If performance is not the most important issue, the following would be a general-purpose tokenizer for your input format. Whether this is a feasible solution depends of course on what you actually want to do with the input.
#include <fstream>
#include <iostream>
#include <sstream>
#include <string>
static void handle_number_string(std::string& literal) {
if (!literal.empty()) {
std::istringstream iss {literal};
int value;
if (iss >> value) {
std::clog << "<" << value << ">";
} else {
// TODO: Handle malformed integer literal
}
literal.clear();
}
}
int main(int argc, char** argv) {
for (int i = 1; i < argc; i++) {
std::string aux;
std::ifstream istr {argv[i]};
std::clog << argv[i] << ": ";
while (istr.good()) {
const int next = istr.get();
switch (next) {
case ' ':
handle_number_string(aux);
std::clog << "<SPC>";
break;
case '\n':
handle_number_string(aux);
std::clog << "<EOL>";
break;
default:
aux.push_back(next);
}
}
// Handle case that the last line was not terminated with '\n'.

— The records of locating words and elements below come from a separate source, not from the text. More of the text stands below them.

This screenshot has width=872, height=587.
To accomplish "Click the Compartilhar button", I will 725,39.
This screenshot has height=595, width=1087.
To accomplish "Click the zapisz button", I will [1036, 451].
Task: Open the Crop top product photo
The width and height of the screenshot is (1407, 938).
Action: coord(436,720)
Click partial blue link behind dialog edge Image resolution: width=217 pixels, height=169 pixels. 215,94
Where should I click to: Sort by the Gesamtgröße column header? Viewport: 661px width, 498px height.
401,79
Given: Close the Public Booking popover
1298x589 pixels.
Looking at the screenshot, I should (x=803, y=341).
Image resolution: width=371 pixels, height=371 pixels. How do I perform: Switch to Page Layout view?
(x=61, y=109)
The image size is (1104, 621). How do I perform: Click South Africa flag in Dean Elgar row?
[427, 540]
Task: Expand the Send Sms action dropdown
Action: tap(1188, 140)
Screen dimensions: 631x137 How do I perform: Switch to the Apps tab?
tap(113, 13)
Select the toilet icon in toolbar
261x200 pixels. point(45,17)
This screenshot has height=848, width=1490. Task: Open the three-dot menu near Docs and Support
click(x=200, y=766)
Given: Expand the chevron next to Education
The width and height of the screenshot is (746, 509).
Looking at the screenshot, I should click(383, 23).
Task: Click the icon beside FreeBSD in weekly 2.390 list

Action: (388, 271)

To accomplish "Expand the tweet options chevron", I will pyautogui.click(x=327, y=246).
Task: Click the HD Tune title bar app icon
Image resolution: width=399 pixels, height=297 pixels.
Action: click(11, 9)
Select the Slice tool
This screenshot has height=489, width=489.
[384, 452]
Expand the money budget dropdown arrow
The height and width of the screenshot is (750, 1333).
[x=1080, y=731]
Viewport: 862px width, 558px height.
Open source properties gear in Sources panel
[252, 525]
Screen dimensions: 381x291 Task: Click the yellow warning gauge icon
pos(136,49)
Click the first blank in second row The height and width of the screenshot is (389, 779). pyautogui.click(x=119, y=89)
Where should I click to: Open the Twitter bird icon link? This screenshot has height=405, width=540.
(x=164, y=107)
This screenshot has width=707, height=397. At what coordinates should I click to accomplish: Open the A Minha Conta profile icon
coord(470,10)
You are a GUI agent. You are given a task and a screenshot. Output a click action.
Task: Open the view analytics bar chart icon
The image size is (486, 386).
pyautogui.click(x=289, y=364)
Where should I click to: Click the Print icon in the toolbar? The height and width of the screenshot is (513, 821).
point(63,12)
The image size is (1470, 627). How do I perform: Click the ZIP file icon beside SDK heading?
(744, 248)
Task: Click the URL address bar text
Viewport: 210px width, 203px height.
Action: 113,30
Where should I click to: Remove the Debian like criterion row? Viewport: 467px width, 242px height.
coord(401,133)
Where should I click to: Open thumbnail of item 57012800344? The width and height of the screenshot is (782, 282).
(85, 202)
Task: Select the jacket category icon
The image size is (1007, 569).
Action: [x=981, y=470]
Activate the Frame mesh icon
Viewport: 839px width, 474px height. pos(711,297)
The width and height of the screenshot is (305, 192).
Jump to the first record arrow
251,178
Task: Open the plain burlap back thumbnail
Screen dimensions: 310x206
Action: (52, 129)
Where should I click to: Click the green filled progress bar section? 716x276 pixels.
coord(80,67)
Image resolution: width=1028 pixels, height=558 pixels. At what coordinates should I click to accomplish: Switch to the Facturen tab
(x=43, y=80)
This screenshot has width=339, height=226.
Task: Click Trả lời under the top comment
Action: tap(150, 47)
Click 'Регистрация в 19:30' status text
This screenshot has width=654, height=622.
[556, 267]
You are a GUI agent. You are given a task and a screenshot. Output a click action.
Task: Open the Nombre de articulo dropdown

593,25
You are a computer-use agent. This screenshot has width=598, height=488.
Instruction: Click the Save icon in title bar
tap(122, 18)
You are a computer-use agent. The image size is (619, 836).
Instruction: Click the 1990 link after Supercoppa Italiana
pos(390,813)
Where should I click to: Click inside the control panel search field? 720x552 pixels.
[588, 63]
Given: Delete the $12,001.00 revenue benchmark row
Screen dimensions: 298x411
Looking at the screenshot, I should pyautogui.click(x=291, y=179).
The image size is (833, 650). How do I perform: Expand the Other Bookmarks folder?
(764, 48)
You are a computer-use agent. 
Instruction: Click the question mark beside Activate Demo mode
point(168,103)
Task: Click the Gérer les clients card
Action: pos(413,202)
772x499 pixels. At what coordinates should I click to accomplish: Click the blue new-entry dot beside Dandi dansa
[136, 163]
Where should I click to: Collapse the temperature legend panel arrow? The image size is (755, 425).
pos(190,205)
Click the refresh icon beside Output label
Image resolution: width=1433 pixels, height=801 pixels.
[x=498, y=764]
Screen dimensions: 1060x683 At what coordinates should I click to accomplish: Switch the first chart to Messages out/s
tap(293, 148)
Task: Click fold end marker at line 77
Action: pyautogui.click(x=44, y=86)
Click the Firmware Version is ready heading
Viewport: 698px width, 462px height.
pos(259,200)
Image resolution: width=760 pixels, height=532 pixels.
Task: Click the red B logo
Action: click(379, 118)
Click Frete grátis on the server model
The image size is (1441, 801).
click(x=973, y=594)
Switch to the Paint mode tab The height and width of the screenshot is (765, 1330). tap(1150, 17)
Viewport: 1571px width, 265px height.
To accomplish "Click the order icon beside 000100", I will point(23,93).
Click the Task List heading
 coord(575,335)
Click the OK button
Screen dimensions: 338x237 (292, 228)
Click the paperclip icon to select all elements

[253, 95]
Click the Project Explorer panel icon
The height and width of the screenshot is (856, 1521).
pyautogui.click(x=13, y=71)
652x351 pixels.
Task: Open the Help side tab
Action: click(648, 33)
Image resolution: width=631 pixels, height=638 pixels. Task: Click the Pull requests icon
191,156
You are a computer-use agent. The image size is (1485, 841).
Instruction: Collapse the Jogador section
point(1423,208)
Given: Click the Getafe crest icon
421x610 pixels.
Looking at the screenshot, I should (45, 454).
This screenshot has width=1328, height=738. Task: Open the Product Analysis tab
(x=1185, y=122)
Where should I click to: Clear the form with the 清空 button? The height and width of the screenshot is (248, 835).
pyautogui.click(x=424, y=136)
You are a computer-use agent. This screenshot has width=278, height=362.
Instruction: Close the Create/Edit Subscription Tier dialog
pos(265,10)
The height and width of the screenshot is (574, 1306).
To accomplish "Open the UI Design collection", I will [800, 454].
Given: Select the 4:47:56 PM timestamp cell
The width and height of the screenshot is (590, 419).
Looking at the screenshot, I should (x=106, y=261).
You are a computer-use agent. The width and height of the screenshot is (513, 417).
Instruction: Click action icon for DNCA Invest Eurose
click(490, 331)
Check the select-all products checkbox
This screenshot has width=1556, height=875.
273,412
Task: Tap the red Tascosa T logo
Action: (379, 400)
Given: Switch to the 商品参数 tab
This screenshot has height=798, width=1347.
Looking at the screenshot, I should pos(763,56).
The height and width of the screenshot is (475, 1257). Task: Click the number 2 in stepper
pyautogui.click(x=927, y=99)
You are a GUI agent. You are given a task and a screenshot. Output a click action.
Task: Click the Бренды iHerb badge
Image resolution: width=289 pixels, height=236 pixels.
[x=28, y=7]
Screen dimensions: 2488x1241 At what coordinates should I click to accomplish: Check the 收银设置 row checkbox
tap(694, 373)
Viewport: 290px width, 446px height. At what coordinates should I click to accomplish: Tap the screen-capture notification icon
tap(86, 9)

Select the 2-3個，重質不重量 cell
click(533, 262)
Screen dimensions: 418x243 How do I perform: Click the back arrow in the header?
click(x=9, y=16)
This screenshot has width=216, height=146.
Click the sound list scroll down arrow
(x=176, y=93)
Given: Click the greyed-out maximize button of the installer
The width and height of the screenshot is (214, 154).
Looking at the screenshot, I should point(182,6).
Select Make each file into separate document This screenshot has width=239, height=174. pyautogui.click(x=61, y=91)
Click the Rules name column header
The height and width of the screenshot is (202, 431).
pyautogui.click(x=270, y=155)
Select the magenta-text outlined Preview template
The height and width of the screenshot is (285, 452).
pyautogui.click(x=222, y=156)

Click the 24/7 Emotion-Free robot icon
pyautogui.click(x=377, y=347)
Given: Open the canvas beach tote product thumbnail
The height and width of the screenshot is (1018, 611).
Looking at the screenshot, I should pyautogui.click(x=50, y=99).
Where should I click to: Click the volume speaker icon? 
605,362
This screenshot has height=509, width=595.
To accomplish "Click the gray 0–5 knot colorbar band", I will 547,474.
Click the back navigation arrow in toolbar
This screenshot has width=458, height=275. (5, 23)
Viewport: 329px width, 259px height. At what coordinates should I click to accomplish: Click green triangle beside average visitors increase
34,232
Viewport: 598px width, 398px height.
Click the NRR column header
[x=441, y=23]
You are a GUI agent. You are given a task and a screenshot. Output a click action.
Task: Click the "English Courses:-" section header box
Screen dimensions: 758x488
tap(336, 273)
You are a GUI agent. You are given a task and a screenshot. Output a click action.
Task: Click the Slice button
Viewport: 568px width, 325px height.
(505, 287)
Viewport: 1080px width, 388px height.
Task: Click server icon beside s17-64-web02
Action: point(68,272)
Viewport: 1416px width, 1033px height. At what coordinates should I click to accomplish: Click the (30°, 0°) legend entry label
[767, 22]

handle_number_string(aux);
std::clog << std::endl;
}
return 0;
}
Addendum: I'd only do this if I absolutely had to. Handling all possibilities (multiple spaces, non-breaking spaces, tabs, \r\n
,…) correctly will be a lot of work. If what you actually want to handle are the logical tokens field separator and end of line, manually parsing whitespace seems to be the wrong way to go. It would be sad if your program crashes just because a user has justified the columns in the input file (thus using a variable number of spaces).